#### EXCERPT
──────────

In The Albozero case, [lxvii] a “formalistic approach” was adopted by the Court of Appeal. [lxviii] In this case, the dispute was related to the opportunity to sue for loss a subsidiary of the group. The Court of Appeal affirmed that each company in the group was considered a separate entity:

“possessed of separate legal rights and liabilities so that the rights of one company in a group cannot be exercised by another company in that group even though the ultimate benefit of the exercise of those rights would ensure beneficially to the same person or corporate body irrespective of the person or body in whom those rights were vested in the law”. [lxix]

Therefore in this case it is considered that a group of companies has to be seen as separate entities. Thus it was accepted the idea to deem a group of companies as one person.

However, later on this approach was dismissed by the Court of Appeal in DHN Food Distributors Ltd v Tower Hamlets London Borough Concil. [lxx] On different manner, the Court identified the group of companies as one company. Avoiding the details of the case, what is important to highlight is the concept that the Court accepted. According to Lord Denning MR, the subsidiaries were “bound hand and foot to the parent company” and therefore they had to do only what the parent company said. [lxxi] In addition he added that the group of three companies was virtually similar to a partnership and hence they were partners. [lxxii] Therefore, he concluded that this group of three companies for the purpose object of the judgment, which was the right of compensation for disturbance, had to be considered as one, and in the same manner the parent company has to be regarded as that one. [lxxiii] Thus, the parent company was entitled to exercise its right of compensation. [lxxiv] It follows that in this case it was pierced the veil of incorporation on the ground of the specific facts related with it. In fact, this consideration has been stressed by Goff LJ that claimed:

“I would not at this juncture accept that in every case where one has a group of companies one is entitled to pierce the veil, but in this case the two subsidiaries were both wholly owned; further, they had no separate business operations whatsoever”.

──────────

#### RECORDED INFORMATION
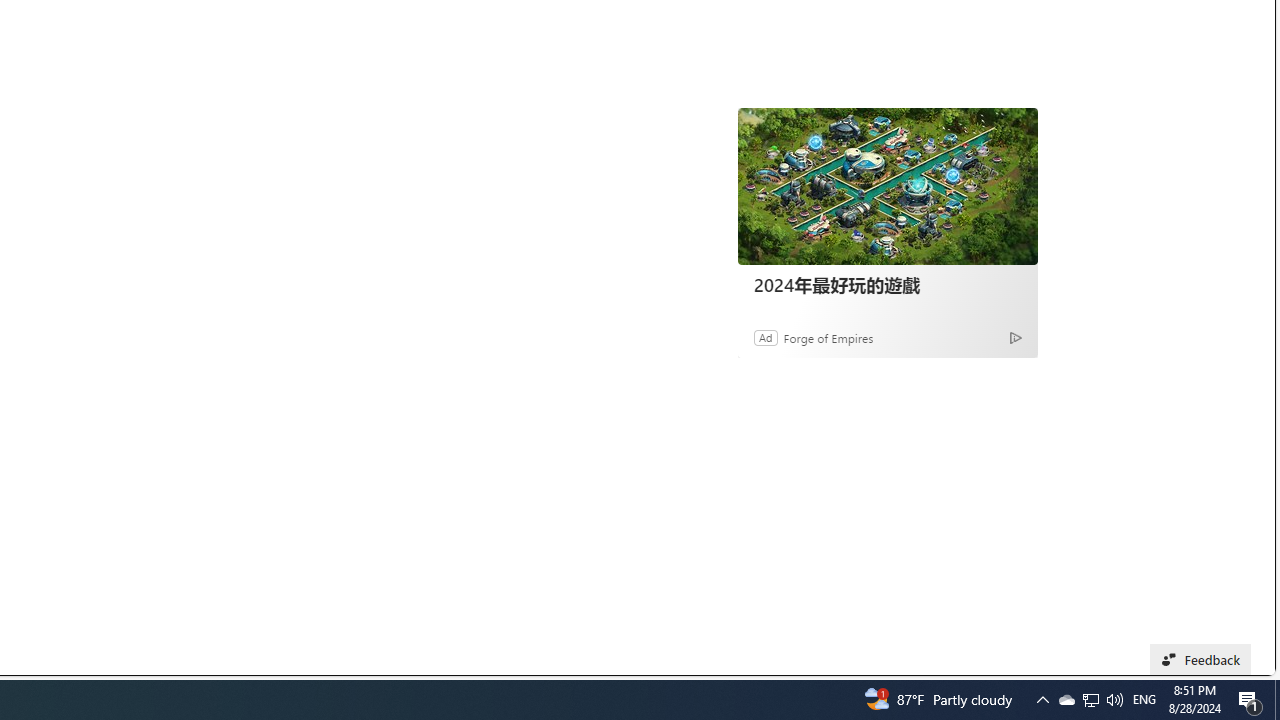 Image resolution: width=1280 pixels, height=720 pixels. What do you see at coordinates (828, 336) in the screenshot?
I see `'Forge of Empires'` at bounding box center [828, 336].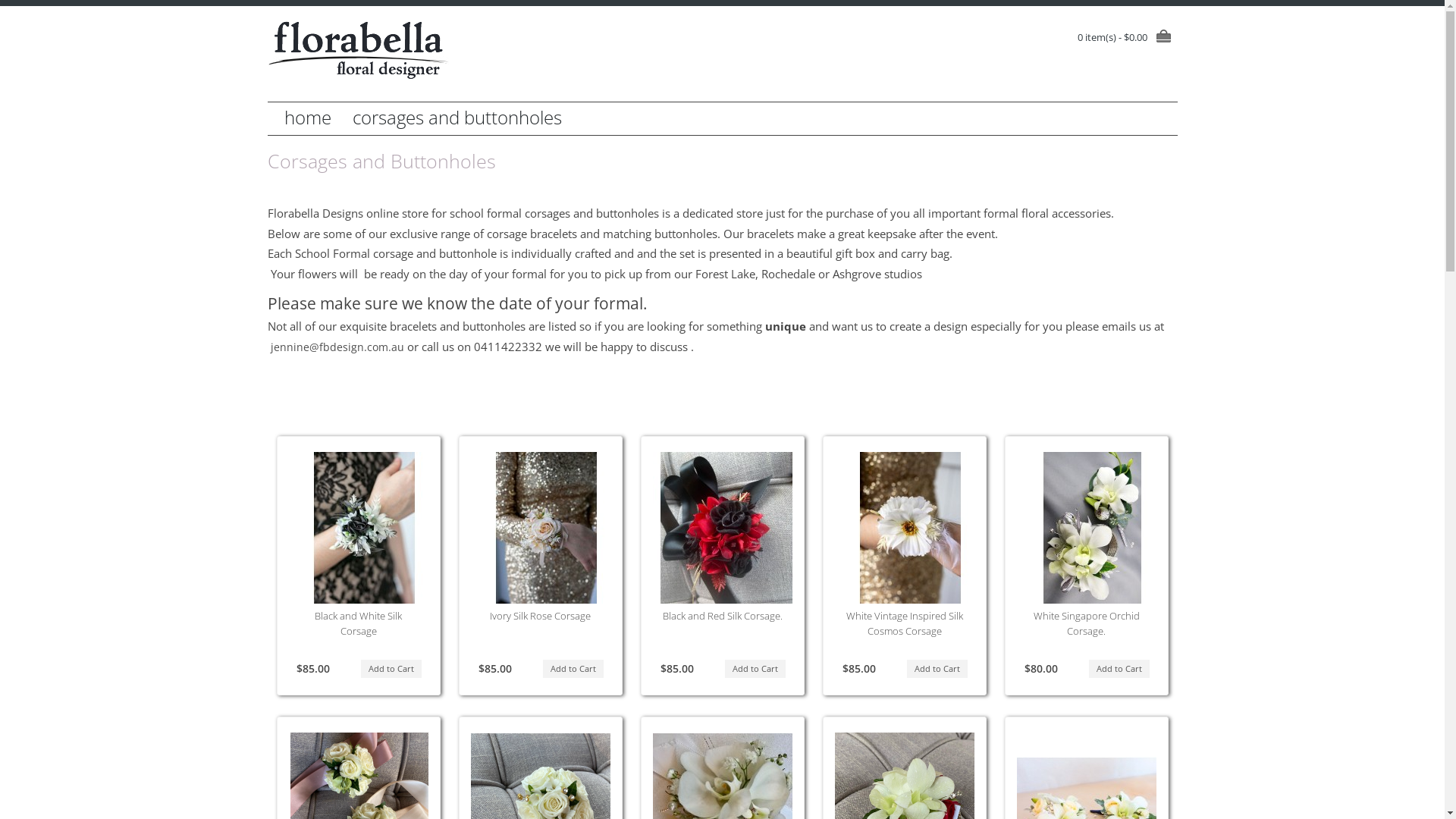  Describe the element at coordinates (313, 623) in the screenshot. I see `'Black and White Silk Corsage'` at that location.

──────────

#### REQUIREMENTS
1. Decide whether each statement agrees with the excerpt on corporate groups, and support each yes or no with the deciding words of the excerpt, quoted exactly. (a) In the Albozero case, the Court of Appeal took a formalistic approach. (b) Lord Denning MR likened the group of three companies to a partnership. (c) Goff LJ held that the veil may be pierced whenever a group of companies is involved.
2. In the excerpt on corporate groups, what right was the purpose object of the judgment in the DHN Food Distributors case?

#### IN RESPONSE
1.
(a) Yes: "a “formalistic approach” was adopted by the Court of Appeal"
(b) Yes: "the group of three companies was virtually similar to a partnership and hence they were partners"
(c) No: "I would not at this juncture accept that in every case where one has a group of companies one is entitled to pierce the veil"

2. The right of compensation for disturbance.